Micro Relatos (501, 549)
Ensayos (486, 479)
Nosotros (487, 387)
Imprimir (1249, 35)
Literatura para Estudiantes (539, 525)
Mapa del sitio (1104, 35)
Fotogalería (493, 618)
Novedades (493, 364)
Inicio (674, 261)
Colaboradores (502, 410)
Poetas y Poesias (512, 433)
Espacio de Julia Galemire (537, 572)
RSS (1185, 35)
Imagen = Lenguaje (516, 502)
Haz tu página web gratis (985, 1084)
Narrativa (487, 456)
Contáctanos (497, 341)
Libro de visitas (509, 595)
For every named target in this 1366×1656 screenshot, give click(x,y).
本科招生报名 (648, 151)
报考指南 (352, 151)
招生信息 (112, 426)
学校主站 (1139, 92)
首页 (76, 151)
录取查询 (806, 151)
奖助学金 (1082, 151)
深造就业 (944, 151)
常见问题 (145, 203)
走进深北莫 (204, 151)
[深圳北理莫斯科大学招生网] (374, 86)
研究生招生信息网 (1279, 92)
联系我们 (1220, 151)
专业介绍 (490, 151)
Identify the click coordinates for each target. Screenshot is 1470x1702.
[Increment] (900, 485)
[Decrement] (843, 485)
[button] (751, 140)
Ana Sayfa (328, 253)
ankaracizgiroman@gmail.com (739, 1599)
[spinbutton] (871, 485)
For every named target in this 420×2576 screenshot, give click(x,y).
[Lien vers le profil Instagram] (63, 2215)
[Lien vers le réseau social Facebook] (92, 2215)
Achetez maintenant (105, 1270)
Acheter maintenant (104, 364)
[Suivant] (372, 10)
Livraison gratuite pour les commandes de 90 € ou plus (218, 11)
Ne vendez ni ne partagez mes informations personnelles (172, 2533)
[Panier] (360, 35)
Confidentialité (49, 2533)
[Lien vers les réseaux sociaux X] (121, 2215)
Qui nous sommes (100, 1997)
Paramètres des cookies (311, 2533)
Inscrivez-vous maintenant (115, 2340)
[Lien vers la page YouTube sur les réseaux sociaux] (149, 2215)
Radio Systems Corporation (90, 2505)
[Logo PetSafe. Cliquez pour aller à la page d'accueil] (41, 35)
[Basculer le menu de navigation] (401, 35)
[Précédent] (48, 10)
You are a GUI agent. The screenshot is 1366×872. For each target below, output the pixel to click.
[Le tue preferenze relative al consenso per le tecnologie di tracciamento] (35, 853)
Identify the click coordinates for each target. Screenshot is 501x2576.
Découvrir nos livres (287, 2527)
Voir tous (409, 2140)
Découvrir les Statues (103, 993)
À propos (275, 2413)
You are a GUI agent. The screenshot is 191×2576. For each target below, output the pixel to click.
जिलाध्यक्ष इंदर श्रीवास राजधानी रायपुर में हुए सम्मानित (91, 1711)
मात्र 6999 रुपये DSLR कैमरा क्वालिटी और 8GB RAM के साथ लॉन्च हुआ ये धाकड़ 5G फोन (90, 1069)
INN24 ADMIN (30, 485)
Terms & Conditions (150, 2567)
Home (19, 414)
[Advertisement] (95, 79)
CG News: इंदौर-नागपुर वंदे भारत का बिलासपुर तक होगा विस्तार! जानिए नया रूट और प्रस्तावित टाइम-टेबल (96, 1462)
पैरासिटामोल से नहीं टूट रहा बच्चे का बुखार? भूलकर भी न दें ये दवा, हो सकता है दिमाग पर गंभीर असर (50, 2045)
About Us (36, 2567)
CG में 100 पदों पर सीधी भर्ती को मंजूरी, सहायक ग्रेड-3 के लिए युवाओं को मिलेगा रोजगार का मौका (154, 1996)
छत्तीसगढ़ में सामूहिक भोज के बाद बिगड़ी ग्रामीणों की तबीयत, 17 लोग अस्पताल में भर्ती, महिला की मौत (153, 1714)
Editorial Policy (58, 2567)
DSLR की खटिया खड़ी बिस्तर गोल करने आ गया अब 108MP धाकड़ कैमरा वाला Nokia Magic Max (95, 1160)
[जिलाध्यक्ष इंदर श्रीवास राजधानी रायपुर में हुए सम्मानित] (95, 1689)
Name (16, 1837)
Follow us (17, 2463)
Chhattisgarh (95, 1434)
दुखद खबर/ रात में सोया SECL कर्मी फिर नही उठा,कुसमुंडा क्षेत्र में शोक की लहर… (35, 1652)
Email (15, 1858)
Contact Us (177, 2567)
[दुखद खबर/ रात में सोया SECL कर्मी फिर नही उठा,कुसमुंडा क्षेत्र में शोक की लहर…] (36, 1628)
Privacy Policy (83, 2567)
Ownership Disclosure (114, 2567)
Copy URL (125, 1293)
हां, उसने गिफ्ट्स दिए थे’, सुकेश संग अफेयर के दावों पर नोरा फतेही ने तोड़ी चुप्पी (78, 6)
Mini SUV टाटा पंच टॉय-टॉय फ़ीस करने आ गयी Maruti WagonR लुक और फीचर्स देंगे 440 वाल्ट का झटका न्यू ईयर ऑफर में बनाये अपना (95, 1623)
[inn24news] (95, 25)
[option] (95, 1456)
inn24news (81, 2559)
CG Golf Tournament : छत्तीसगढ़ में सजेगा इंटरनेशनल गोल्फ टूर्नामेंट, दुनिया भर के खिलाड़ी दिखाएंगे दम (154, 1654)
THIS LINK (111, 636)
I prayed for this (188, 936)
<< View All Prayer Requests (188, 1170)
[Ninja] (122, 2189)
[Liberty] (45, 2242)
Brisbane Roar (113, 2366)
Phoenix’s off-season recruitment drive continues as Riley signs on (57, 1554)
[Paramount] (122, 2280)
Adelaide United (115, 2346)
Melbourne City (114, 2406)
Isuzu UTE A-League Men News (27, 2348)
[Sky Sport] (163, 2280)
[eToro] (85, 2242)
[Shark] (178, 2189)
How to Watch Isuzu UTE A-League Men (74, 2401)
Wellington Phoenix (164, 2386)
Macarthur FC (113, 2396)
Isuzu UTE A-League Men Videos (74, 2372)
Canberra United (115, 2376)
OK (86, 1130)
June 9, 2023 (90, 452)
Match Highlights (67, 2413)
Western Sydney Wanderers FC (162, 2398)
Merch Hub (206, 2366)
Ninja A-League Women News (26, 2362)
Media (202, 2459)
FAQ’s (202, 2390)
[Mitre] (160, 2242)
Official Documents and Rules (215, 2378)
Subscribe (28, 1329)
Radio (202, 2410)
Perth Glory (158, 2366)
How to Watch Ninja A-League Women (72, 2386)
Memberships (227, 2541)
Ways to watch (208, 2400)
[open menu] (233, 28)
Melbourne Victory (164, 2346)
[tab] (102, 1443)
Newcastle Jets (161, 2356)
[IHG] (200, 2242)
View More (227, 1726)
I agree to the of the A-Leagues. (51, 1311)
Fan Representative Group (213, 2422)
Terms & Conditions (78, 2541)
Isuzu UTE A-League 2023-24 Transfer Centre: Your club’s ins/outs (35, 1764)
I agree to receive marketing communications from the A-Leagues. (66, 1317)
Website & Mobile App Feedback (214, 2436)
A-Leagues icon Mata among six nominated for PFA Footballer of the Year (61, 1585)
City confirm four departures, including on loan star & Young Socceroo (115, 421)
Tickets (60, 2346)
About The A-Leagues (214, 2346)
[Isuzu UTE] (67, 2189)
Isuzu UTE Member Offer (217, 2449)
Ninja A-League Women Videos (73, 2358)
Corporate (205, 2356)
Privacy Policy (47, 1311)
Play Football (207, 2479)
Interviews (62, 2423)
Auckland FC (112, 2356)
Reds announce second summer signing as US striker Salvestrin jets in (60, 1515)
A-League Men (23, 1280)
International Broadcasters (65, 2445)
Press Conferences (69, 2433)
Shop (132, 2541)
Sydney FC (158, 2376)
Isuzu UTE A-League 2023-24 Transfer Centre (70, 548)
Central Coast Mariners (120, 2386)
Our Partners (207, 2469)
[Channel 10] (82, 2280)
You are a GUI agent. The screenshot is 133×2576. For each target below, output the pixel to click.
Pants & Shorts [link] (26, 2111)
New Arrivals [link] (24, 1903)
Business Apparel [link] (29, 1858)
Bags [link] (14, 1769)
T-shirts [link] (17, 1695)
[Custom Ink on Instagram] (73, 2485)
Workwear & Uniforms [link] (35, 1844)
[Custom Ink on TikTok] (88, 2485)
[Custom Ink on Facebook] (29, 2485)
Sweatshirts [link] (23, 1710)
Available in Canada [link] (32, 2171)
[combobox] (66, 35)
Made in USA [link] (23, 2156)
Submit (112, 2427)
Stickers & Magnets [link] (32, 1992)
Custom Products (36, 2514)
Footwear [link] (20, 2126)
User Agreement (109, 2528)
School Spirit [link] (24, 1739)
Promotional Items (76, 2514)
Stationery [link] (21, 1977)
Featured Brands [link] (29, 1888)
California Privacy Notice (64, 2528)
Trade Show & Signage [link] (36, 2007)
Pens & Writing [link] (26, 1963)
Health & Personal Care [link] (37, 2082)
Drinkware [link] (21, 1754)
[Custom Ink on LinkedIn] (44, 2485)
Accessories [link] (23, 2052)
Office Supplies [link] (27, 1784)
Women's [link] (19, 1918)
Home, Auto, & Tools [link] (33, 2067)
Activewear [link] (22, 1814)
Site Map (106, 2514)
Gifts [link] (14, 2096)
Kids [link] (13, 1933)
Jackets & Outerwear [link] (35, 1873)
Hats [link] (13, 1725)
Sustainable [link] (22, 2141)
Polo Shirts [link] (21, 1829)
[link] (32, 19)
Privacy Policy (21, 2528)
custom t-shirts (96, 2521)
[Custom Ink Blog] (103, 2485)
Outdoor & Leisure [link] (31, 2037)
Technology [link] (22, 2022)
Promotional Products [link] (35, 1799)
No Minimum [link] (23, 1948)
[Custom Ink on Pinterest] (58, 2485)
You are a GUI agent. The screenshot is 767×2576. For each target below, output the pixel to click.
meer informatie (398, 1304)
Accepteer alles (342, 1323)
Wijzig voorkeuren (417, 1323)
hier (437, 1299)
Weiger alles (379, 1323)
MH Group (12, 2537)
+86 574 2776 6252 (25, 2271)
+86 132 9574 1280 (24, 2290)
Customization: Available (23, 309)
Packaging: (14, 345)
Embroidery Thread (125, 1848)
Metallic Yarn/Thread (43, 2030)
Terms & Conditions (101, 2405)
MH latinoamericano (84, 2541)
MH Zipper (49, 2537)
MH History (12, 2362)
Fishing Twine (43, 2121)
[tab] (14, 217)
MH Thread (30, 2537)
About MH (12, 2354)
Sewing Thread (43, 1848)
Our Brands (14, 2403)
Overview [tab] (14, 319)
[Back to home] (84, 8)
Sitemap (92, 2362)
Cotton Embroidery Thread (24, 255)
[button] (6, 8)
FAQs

EXERCISE OBJECTIVE → Give an exact copy of the lines above from the line with "常见问题 (145, 203)" up to and including the line with "For every named target in this 420×2576", and leave everything else out.

ANSWER AREA →
常见问题 (145, 203)
走进深北莫 (204, 151)
[深圳北理莫斯科大学招生网] (374, 86)
研究生招生信息网 (1279, 92)
联系我们 (1220, 151)
专业介绍 (490, 151)
Identify the click coordinates for each target. Screenshot is 1470x1702.
[Increment] (900, 485)
[Decrement] (843, 485)
[button] (751, 140)
Ana Sayfa (328, 253)
ankaracizgiroman@gmail.com (739, 1599)
[spinbutton] (871, 485)
For every named target in this 420×2576 screenshot, give click(x,y).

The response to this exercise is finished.